De outro lado, ainda, monta também a atuação do arguido face à segunda vítima, dado o paralelismo existente: também aponta à cabeça, a curta distância (esta ainda mais próxima, com reflexos no mais extenso desfiguramento causado) – e aqui sem que a vítima tenha sequer possibilidade de fuga. Também aqui o arguido procurou mitigar a sua atuação, referindo que disparou a alguma distância, mas em termos igualmente desconformes ao resultado do disparo e pouco críveis, face ao depoimento seguro da aludida testemunha.
Estes elementos explicam, aliás, porque se fixou a matéria descrita em 11, quanto às condições do disparo [o arguido teve que apontar à cabeça, a distância relativamente curta, para obter um disparo naquelas condições] e à distância do disparo [a testemunha I refere que o arguido estava mesmo atrás do D; o que se deixou dito sobre a ferida de entrada e a entrada da bucha indicam um disparo muito próximo; a posição do cartucho nas fotografias de fls. 28 e 29 tende a indiciar também essa proximidade; o disparo, de baixo para cima, também indica que o arguido estava muito perto], e em 14, quanto às condições do disparo [o desfiguramento causado só se explica pelo disparo a curtíssima distância, tal como a testemunha I refere].
No mais, e no confronto com as declarações daquele I, deu-se prevalência à versão desta testemunha, mais fiável e verdadeira, sendo evidente as fragilidades da versão do arguido, reveladas, aliás, pelo que se acabou de expor e ainda pela nítida intenção do arguido em minimizar a sua intervenção ou o significado dessa intervenção.
Esclarece-se que, admitida a leitura daquelas declarações (admissão do meio de prova) e submetidas a contraditório em audiência (assunção do meio de prova), daí decorre a possibilidade de valoração de tais declarações, lidas para efeitos de formação de convicção quanto ao objeto do processo (aquisição do meio de prova) [J. Damião da Cunha, O Regime Processual de Leitura de Declarações (…), RPCC, ano 7, julho-setembro 1997, pág. 417].
Nota-se, ainda, quanto ao descrito na parte final de 4 (matéria colhida daquele depoimento de I), que o arguido admitiu ter dirigido uma expressão de caráter semelhante (que teria dito «espera por mim que vou voltar»), o que dava maior consistência ao depoimento daquela testemunha.
Quanto aos elementos objetivos descritos em 5, os dados descritivos da arma foram colhidos dos documentos de fls. 69 (apreensão) e 175 (exame). A morada exata consta do auto de fls. 49.

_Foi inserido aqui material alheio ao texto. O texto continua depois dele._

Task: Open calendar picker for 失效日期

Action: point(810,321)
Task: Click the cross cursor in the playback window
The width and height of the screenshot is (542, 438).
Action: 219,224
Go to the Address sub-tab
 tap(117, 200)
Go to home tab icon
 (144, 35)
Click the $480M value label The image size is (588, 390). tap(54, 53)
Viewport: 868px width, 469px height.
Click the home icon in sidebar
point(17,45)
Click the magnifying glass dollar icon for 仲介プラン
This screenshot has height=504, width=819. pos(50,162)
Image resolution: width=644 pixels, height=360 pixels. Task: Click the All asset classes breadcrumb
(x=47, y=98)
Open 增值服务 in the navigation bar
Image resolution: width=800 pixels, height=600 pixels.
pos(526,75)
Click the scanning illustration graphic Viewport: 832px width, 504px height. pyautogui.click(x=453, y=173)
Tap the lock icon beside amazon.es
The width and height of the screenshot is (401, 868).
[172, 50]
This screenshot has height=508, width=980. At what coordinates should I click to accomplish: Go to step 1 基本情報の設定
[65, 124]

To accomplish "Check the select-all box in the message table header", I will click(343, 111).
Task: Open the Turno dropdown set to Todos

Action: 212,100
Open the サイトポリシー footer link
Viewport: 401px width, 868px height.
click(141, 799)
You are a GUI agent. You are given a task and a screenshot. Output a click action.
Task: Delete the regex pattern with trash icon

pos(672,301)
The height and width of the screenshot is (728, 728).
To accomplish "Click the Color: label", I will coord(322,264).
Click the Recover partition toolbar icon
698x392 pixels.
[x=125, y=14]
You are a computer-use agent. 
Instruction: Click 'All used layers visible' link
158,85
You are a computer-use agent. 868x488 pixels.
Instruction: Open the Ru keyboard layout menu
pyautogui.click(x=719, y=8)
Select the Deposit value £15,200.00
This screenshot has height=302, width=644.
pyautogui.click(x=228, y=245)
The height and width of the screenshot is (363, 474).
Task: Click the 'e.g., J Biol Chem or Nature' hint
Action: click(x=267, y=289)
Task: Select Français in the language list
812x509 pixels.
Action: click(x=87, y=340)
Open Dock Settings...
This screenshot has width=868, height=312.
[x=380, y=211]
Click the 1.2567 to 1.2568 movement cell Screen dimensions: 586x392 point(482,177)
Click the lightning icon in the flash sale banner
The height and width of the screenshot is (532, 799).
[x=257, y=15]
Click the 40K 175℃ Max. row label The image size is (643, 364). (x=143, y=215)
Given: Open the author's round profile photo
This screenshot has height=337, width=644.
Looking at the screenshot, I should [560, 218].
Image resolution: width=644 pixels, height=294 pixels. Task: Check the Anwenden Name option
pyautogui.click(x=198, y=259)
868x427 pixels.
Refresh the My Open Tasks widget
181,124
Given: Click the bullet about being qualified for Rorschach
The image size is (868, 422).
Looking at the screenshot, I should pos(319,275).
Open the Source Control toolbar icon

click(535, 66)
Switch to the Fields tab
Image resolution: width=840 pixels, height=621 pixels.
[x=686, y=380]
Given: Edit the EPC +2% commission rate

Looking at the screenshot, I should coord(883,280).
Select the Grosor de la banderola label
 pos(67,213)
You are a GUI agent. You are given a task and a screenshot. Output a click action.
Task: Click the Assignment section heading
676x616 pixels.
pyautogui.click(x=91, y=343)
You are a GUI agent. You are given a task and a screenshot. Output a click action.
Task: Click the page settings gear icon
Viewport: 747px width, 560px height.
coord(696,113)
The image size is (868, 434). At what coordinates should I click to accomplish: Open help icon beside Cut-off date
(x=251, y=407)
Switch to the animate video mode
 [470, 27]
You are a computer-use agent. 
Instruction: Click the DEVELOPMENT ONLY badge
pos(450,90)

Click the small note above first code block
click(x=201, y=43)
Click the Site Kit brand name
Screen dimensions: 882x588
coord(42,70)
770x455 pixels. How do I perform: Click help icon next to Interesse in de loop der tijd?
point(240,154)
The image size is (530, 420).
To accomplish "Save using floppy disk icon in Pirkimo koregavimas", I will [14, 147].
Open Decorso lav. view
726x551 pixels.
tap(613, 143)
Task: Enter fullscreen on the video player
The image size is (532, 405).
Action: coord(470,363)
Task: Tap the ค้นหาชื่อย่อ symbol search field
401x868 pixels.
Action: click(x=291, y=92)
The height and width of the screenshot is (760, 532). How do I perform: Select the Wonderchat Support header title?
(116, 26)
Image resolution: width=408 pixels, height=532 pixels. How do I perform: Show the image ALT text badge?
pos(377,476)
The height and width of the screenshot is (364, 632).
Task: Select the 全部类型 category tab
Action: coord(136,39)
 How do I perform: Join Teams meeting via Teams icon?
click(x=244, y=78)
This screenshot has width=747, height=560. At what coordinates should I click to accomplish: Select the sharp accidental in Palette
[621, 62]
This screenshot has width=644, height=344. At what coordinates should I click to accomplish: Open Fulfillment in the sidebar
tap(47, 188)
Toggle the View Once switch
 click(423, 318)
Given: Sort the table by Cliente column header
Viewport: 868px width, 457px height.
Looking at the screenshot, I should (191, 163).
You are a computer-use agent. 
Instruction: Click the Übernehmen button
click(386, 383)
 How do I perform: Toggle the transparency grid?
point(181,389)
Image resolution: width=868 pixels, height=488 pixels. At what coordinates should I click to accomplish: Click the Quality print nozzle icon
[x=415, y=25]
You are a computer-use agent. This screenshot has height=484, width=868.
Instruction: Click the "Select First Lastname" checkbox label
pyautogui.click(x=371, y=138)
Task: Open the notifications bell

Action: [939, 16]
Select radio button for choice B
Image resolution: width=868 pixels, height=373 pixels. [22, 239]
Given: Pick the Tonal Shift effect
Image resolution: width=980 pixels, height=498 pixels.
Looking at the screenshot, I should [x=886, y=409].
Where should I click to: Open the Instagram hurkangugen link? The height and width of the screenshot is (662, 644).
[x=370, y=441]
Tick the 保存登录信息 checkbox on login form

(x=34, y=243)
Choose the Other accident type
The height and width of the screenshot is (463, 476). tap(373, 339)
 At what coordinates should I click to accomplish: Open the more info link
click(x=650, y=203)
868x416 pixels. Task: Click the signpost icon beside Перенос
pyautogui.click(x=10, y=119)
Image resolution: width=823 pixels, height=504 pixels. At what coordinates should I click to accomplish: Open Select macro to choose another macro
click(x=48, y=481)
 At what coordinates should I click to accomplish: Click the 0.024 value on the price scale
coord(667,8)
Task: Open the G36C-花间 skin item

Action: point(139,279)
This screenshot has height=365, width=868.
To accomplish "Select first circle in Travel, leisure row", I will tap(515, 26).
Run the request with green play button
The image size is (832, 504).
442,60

No que toca ao descrito em 6 e 8, atendeu-se primacialmente ao depoimento, seguro e convincente, da testemunha H [que levou o arguido a casa e o trouxe de regresso à hospedaria], com algum apoio ainda nas declarações do arguido, que foi admitindo parte destes factos, embora aditando referências que esta testemunha não confirmou [referiu, por exemplo, que disse a este H que teria sido sovado no estabelecimento, afirmação que a testemunha não confirmou e que não se mostra coerente com a atitude do arguido, pois, estando este a enganar o H, seria incompreensível dizer-lhe que fora sovado e que mesmo assim ainda queria ir buscar dinheiro para pagar uma despesa… naturalmente, tal suscitaria suspeitas no H, contrariando a conduta manipuladora do arguido, sendo pois evidente a inverosimilhança desta posição do arguido; acresce que nesse momento já o arguido teria tomado a resolução homicida, como se refere a seguir, a qual quereria ocultar ao seu acompanhante (e, assim, ocultar qualquer dado que pudesse alertar aquele)].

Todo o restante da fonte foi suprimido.